▶ [Provided material]
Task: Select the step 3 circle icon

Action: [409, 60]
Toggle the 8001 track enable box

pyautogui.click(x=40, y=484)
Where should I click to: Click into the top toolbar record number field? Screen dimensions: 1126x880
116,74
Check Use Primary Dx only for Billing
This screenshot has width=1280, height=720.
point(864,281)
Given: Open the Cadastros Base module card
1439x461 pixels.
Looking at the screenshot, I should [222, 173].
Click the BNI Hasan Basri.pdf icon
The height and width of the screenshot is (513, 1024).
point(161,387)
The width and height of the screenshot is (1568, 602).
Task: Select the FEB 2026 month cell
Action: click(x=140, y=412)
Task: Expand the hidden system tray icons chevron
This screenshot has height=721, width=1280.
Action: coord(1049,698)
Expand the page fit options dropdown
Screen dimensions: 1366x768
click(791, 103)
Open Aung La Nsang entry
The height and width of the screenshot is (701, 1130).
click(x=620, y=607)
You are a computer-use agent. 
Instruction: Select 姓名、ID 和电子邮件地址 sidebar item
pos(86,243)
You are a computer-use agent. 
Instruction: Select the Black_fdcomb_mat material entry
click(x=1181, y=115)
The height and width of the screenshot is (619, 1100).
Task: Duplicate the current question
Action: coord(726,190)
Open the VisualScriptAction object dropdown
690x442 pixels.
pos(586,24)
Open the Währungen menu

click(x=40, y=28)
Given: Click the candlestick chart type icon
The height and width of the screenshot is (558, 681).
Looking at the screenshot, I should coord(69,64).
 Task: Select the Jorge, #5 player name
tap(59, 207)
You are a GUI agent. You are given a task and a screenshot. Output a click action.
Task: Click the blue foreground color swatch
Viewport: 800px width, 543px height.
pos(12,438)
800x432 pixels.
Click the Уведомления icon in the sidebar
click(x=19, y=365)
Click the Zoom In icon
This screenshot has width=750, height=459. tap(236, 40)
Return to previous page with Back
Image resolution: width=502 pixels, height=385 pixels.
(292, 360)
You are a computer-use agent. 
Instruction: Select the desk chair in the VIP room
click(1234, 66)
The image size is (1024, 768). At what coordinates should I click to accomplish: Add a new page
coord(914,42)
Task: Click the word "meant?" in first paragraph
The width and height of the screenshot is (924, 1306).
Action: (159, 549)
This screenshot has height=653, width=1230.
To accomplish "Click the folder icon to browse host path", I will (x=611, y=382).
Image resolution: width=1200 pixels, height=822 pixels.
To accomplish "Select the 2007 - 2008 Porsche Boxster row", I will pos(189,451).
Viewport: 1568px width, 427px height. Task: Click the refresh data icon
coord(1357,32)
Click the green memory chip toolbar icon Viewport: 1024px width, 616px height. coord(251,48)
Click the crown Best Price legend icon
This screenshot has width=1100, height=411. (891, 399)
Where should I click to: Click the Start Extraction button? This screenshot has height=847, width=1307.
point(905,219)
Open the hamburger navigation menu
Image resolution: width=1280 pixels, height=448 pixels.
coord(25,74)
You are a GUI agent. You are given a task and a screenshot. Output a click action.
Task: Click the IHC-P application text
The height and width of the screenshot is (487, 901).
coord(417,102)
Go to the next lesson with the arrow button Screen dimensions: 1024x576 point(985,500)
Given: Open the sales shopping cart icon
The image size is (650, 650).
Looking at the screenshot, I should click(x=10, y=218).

▶ [To do]
Repeat the data verbatim.

▶ [The completed task]
Task: Select the step 3 circle icon

Action: [409, 60]
Toggle the 8001 track enable box

pyautogui.click(x=40, y=484)
Where should I click to: Click into the top toolbar record number field? Screen dimensions: 1126x880
116,74
Check Use Primary Dx only for Billing
This screenshot has width=1280, height=720.
point(864,281)
Given: Open the Cadastros Base module card
1439x461 pixels.
Looking at the screenshot, I should [222, 173].
Click the BNI Hasan Basri.pdf icon
The height and width of the screenshot is (513, 1024).
point(161,387)
The width and height of the screenshot is (1568, 602).
Task: Select the FEB 2026 month cell
Action: click(x=140, y=412)
Task: Expand the hidden system tray icons chevron
This screenshot has height=721, width=1280.
Action: coord(1049,698)
Expand the page fit options dropdown
Screen dimensions: 1366x768
click(791, 103)
Open Aung La Nsang entry
The height and width of the screenshot is (701, 1130).
click(x=620, y=607)
You are a computer-use agent. 
Instruction: Select 姓名、ID 和电子邮件地址 sidebar item
pos(86,243)
You are a computer-use agent. 
Instruction: Select the Black_fdcomb_mat material entry
click(x=1181, y=115)
The height and width of the screenshot is (619, 1100).
Task: Duplicate the current question
Action: coord(726,190)
Open the VisualScriptAction object dropdown
690x442 pixels.
pos(586,24)
Open the Währungen menu

click(x=40, y=28)
Given: Click the candlestick chart type icon
The height and width of the screenshot is (558, 681).
Looking at the screenshot, I should coord(69,64).
 Task: Select the Jorge, #5 player name
tap(59, 207)
You are a GUI agent. You are given a task and a screenshot. Output a click action.
Task: Click the blue foreground color swatch
Viewport: 800px width, 543px height.
pos(12,438)
800x432 pixels.
Click the Уведомления icon in the sidebar
click(x=19, y=365)
Click the Zoom In icon
This screenshot has width=750, height=459. tap(236, 40)
Return to previous page with Back
Image resolution: width=502 pixels, height=385 pixels.
(292, 360)
You are a computer-use agent. 
Instruction: Select the desk chair in the VIP room
click(1234, 66)
The image size is (1024, 768). At what coordinates should I click to accomplish: Add a new page
coord(914,42)
Task: Click the word "meant?" in first paragraph
The width and height of the screenshot is (924, 1306).
Action: (159, 549)
This screenshot has height=653, width=1230.
To accomplish "Click the folder icon to browse host path", I will (x=611, y=382).
Image resolution: width=1200 pixels, height=822 pixels.
To accomplish "Select the 2007 - 2008 Porsche Boxster row", I will pos(189,451).
Viewport: 1568px width, 427px height. Task: Click the refresh data icon
coord(1357,32)
Click the green memory chip toolbar icon Viewport: 1024px width, 616px height. coord(251,48)
Click the crown Best Price legend icon
This screenshot has width=1100, height=411. (891, 399)
Where should I click to: Click the Start Extraction button? This screenshot has height=847, width=1307.
point(905,219)
Open the hamburger navigation menu
Image resolution: width=1280 pixels, height=448 pixels.
coord(25,74)
You are a GUI agent. You are given a task and a screenshot. Output a click action.
Task: Click the IHC-P application text
The height and width of the screenshot is (487, 901).
coord(417,102)
Go to the next lesson with the arrow button Screen dimensions: 1024x576 point(985,500)
Given: Open the sales shopping cart icon
The image size is (650, 650).
Looking at the screenshot, I should click(x=10, y=218).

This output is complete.